Filosofi mereka adalah ketahanan dan pengabdian (khidmah). Seperti akar yang rela menembus tanah keras dan bebatuan demi mencari sumber air kehidupan bagi pohon di atasnya, santri menggali “kitab kuning” warisan leluhur dengan ketekunan yang sunyi. Mereka belajar bahwa ilmu bukan hanya untuk dikuasai, tapi untuk dimasukkan ke dalam hati hingga menjadi karakter. Bagi Santri, keberkahan guru adalah hujan, dan kepatuhan adalah tanah subur tempat mereka tumbuh. Mereka tidak sekadar belajar, mereka berlaku tirakat; menahan lapar dan kantuk demi menempa jiwa yang tangguh.

 

—–

 

Kedua, Murid: Cawan yang Menghendaki Isi;

Murid Ibarat “Cawan”.

 

Kata ini lahir dari iradah, yang berarti “kehendak”. Murid adalah dia yang menghendaki gurunya. Ia bukan sekadar penampung informasi, melainkan Cawan yang dengan sadar mengosongkan dirinya dari ego dan kesombongan agar bisa diisi oleh cahaya kebijaksanaan Sang Guru (Mursyid).

 

Jika santri adalah akar yang bekerja keras, Murid adalah mata yang senantiasa menatap bayangan gurunya. Hubungan mereka bukan transaksional, melainkan spiritual. Seorang Murid tahu bahwa ilmu tanpa sanad (talian) batin ibarat air yang tergenang—bisa keruh dan membusuk.
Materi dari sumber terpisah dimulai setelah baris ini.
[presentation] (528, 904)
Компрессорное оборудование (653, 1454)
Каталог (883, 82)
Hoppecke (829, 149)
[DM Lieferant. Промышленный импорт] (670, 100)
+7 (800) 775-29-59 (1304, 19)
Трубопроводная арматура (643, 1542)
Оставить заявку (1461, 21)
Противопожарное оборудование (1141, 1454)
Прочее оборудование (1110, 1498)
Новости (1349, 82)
Ia mengikuti gurunya seperti bayang-bayang mengikuti benda, atau seperti planet yang setia mengorbit mataharinya. Bagi Murid, ilmu adalah cahaya yang hanya bisa masuk ke hati yang bening dan penuh hormat (takzim).

 

—–

Ketiga, Pelajar: Pengembara di Belantara Kata;

Pelajar Umpama “Pengembara”.

 

Mereka adalah sosok yang dinamis, bergerak dari satu pertanyaan ke pertanyaan lain. Pelajar memegang peta rasa ingin tahu di tangannya. Istilah “ajar” menyiratkan sebuah proses aktif; mereka bukan benda diam, melainkan subjek yang terus melakukan perjalanan (journey).

 

Pelajar adalah lebah yang terbang dari satu bunga ke bunga lain, mengumpulkan nektar pengetahuan dari buku, pengalaman, dan lingkungan, lalu meraciknya menjadi madu pemahaman. Mereka tidak terikat pada satu tempat. Alam raya adalah sekolah mereka. Kaki mereka lincah, mata mereka liar menatap cakrawala. Bagi Pelajar, dunia adalah teka-teki raksasa yang kepingan-kepingannya harus mereka susun sendiri melalui eksperimen, kegagalan, dan penemuan kembali.

 

—–

Keempat, Siswa: Tunas yang Menatap Langit;

Siswa Semisal “Tunas”.

 

Dalam tatanan yang lebih formal, siswa laksana benih yang disemai dalam rumah kaca bernama sekolah. Mereka dirawat dengan sistem, diukur dengan kurikulum, dan dipersiapkan untuk menjadi penopang masa depan.

 

Siswa berperan arsitek bagi dirinya sendiri. Mereka belajar tentang struktur, logika, dan tatanan sosial. Jika Santri menjaga masa lalu (tradisi) dan Pelajar menjelajah masa kini, Siswa sedang merancang cetak biru masa depan. Mereka adalah calon-calon pemimpin yang ditempa dalam kedisiplinan waktu, seragam yang menyetarakan, dan target-target akademis. Siswa adalah tunas yang berambisi menyentuh langit, bersiap menggantikan pohon-pohon tua, membawa inovasi dan kesegaran bagi peradaban yang akan datang.

 

——

Epilog

 

Pada akhirnya, keempatnya bertemu di satu titik.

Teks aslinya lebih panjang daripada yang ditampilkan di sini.